Entrer en classe avec le discours que vous avez quelque chose à transmettre aux élèves, c'est s'exposer à des résistances. Au contraire, avec le temps, les élèves deviennent attentifs, surtout dans les écoles défavorisées, parce qu'ils ont conscience de manquer de tout. Ainsi un collègue d'histoire, matière jugée difficile à enseigner, qui aime l'histoire de France et qui considère que chaque élève a droit de connaître l'histoire d'un pays dans lequel il grandit, rencontre-t-il l'attention et l'envie d'apprendre des élèves.

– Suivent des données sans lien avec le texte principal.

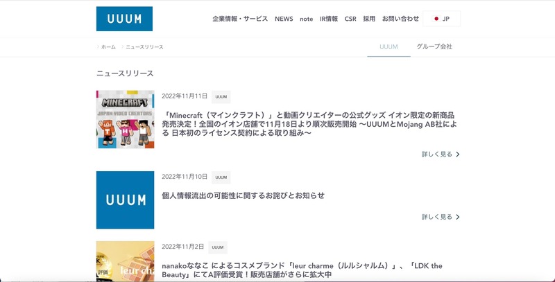Click the ニュースリリース breadcrumb link

pos(144,47)
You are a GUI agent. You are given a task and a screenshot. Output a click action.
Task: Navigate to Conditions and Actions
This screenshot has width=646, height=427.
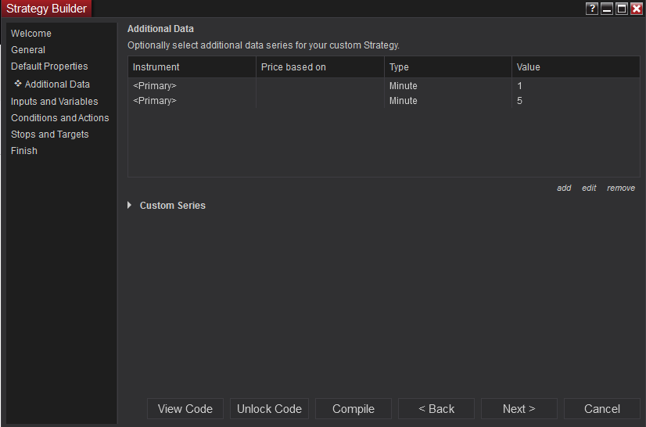(60, 118)
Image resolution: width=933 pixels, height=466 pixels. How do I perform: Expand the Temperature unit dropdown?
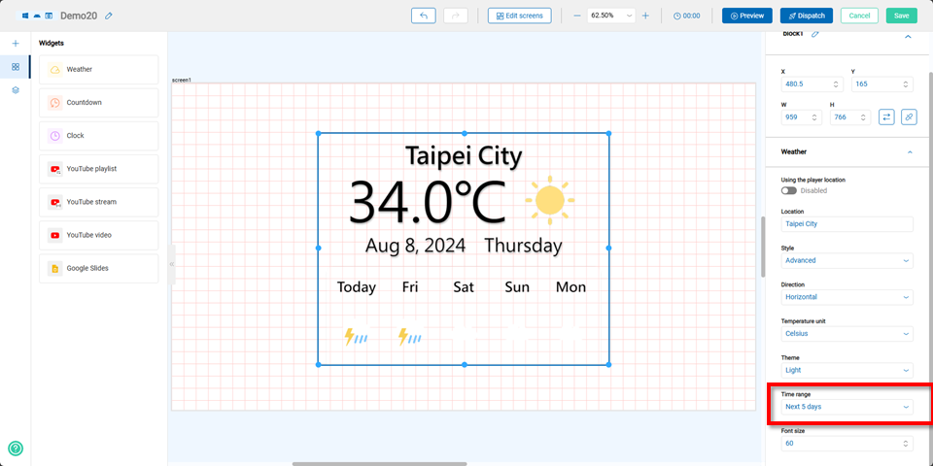click(847, 333)
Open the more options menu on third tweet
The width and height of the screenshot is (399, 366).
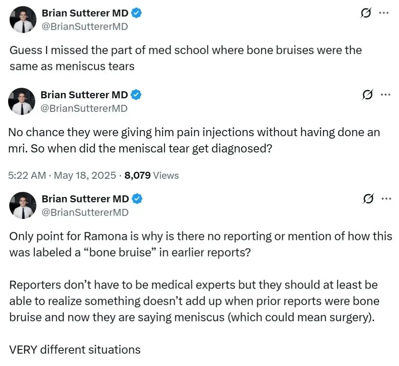(x=386, y=198)
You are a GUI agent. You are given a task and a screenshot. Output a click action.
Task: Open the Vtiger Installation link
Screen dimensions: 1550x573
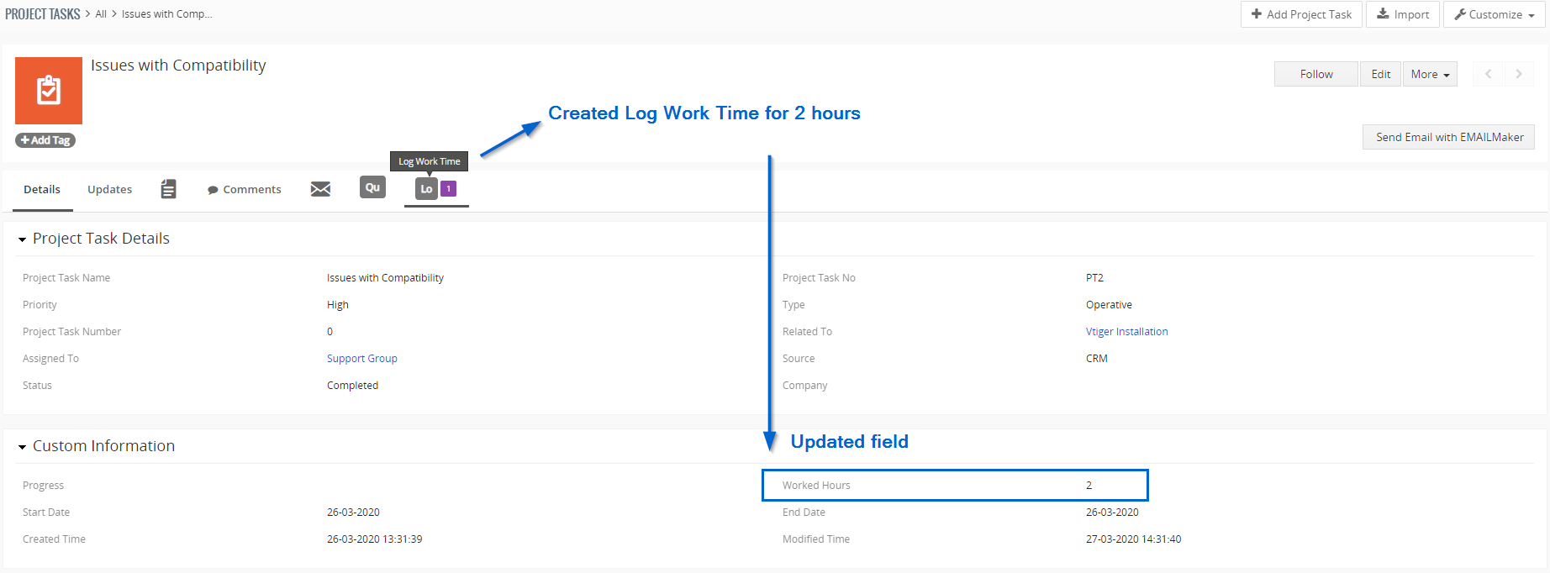(x=1126, y=332)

Je ne nie pas les difficultés pédagogiques. Alain écrivait que la pédagogie est la science des professeurs chahutés. J'ai moi-même été chahuté dans mes cours mais, par-delà la résistance, il y a la volonté d'être élevé.
Une phrase de Gustave Thibon m'a souvent guidé dans ma tâche d'éducateur : « celui qui ne me donne rien est celui qui ne me donne pas l'occasion de me donner ». Or l'école offre peu l'occasion de se dépasser. L'éducation est présentée par Pierre Bourdieu comme une violence, la transmission comme une coercition, la notation comme une brutalité. Pourtant, quand les élèves font du sport, ils ne décident pas de s'abstenir de compter les points au prétexte que ce serait violent pour les perdants ! De façon monstrueuse et atroce, Daesh propose aux jeunes qui s'engagent une occasion de se donner, de se sacrifier, ce qui les attire. L'école ne demande plus d'efforts, elle ne veut ni déranger, ni bousculer les élèves qui restent dans leur cocon. On pense se concilier leur amitié.
Sans être optimiste, je garde de l'espérance car j'ai vu des élèves de culture et d'origine différentes avoir soif de savoir et de culture.